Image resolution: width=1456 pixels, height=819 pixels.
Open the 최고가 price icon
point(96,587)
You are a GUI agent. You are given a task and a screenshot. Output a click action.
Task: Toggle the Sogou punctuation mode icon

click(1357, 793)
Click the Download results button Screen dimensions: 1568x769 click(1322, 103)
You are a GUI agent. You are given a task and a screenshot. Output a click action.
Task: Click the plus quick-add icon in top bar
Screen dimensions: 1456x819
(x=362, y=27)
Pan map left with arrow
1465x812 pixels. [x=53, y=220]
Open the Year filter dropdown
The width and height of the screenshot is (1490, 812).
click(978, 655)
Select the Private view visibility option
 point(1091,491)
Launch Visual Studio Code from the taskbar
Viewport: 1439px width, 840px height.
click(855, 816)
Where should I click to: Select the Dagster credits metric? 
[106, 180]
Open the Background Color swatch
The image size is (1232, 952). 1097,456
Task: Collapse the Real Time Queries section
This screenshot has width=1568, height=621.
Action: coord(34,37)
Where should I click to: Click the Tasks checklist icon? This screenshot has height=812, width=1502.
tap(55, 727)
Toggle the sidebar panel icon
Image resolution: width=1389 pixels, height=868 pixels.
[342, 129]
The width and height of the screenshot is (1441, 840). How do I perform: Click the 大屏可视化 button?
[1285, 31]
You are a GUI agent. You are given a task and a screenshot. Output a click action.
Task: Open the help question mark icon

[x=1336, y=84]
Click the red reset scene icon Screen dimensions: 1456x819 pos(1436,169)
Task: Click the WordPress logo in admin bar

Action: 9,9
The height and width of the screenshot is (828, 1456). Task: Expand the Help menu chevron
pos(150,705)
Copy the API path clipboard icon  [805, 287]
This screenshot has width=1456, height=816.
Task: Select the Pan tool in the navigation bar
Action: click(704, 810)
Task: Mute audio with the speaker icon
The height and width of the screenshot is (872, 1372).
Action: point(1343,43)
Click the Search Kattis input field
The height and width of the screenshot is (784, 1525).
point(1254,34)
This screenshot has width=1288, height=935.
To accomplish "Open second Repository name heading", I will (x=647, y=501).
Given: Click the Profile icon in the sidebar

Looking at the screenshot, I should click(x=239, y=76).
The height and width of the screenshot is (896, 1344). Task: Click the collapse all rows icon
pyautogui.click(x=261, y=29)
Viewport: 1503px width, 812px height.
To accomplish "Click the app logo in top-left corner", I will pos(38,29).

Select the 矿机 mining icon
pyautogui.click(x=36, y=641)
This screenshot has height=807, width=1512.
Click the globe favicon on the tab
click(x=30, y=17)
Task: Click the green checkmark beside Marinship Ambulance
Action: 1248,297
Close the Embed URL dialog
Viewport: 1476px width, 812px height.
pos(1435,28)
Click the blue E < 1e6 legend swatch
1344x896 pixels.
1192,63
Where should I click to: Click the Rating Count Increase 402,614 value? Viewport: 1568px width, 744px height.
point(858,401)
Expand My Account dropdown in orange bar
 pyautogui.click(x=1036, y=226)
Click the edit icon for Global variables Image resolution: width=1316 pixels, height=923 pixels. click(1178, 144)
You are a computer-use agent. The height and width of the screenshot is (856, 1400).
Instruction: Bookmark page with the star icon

What needs to be done → Print the material exactly. Include every line.

Response →
Image resolution: width=1456 pixels, height=819 pixels.
Open the 최고가 price icon
point(96,587)
You are a GUI agent. You are given a task and a screenshot. Output a click action.
Task: Toggle the Sogou punctuation mode icon

click(1357, 793)
Click the Download results button Screen dimensions: 1568x769 click(1322, 103)
You are a GUI agent. You are given a task and a screenshot. Output a click action.
Task: Click the plus quick-add icon in top bar
Screen dimensions: 1456x819
(x=362, y=27)
Pan map left with arrow
1465x812 pixels. [x=53, y=220]
Open the Year filter dropdown
The width and height of the screenshot is (1490, 812).
click(978, 655)
Select the Private view visibility option
 point(1091,491)
Launch Visual Studio Code from the taskbar
Viewport: 1439px width, 840px height.
click(855, 816)
Where should I click to: Select the Dagster credits metric? 
[106, 180]
Open the Background Color swatch
The image size is (1232, 952). 1097,456
Task: Collapse the Real Time Queries section
This screenshot has width=1568, height=621.
Action: coord(34,37)
Where should I click to: Click the Tasks checklist icon? This screenshot has height=812, width=1502.
tap(55, 727)
Toggle the sidebar panel icon
Image resolution: width=1389 pixels, height=868 pixels.
[342, 129]
The width and height of the screenshot is (1441, 840). How do I perform: Click the 大屏可视化 button?
[1285, 31]
You are a GUI agent. You are given a task and a screenshot. Output a click action.
Task: Open the help question mark icon

[x=1336, y=84]
Click the red reset scene icon Screen dimensions: 1456x819 pos(1436,169)
Task: Click the WordPress logo in admin bar

Action: 9,9
The height and width of the screenshot is (828, 1456). Task: Expand the Help menu chevron
pos(150,705)
Copy the API path clipboard icon  [805, 287]
This screenshot has width=1456, height=816.
Task: Select the Pan tool in the navigation bar
Action: click(704, 810)
Task: Mute audio with the speaker icon
The height and width of the screenshot is (872, 1372).
Action: point(1343,43)
Click the Search Kattis input field
The height and width of the screenshot is (784, 1525).
point(1254,34)
This screenshot has width=1288, height=935.
To accomplish "Open second Repository name heading", I will (x=647, y=501).
Given: Click the Profile icon in the sidebar

Looking at the screenshot, I should click(x=239, y=76).
The height and width of the screenshot is (896, 1344). Task: Click the collapse all rows icon
pyautogui.click(x=261, y=29)
Viewport: 1503px width, 812px height.
To accomplish "Click the app logo in top-left corner", I will pos(38,29).

Select the 矿机 mining icon
pyautogui.click(x=36, y=641)
This screenshot has height=807, width=1512.
Click the globe favicon on the tab
click(x=30, y=17)
Task: Click the green checkmark beside Marinship Ambulance
Action: 1248,297
Close the Embed URL dialog
Viewport: 1476px width, 812px height.
pos(1435,28)
Click the blue E < 1e6 legend swatch
1344x896 pixels.
1192,63
Where should I click to: Click the Rating Count Increase 402,614 value? Viewport: 1568px width, 744px height.
point(858,401)
Expand My Account dropdown in orange bar
 pyautogui.click(x=1036, y=226)
Click the edit icon for Global variables Image resolution: width=1316 pixels, height=923 pixels. click(1178, 144)
You are a computer-use agent. The height and width of the screenshot is (856, 1400).
Instruction: Bookmark page with the star icon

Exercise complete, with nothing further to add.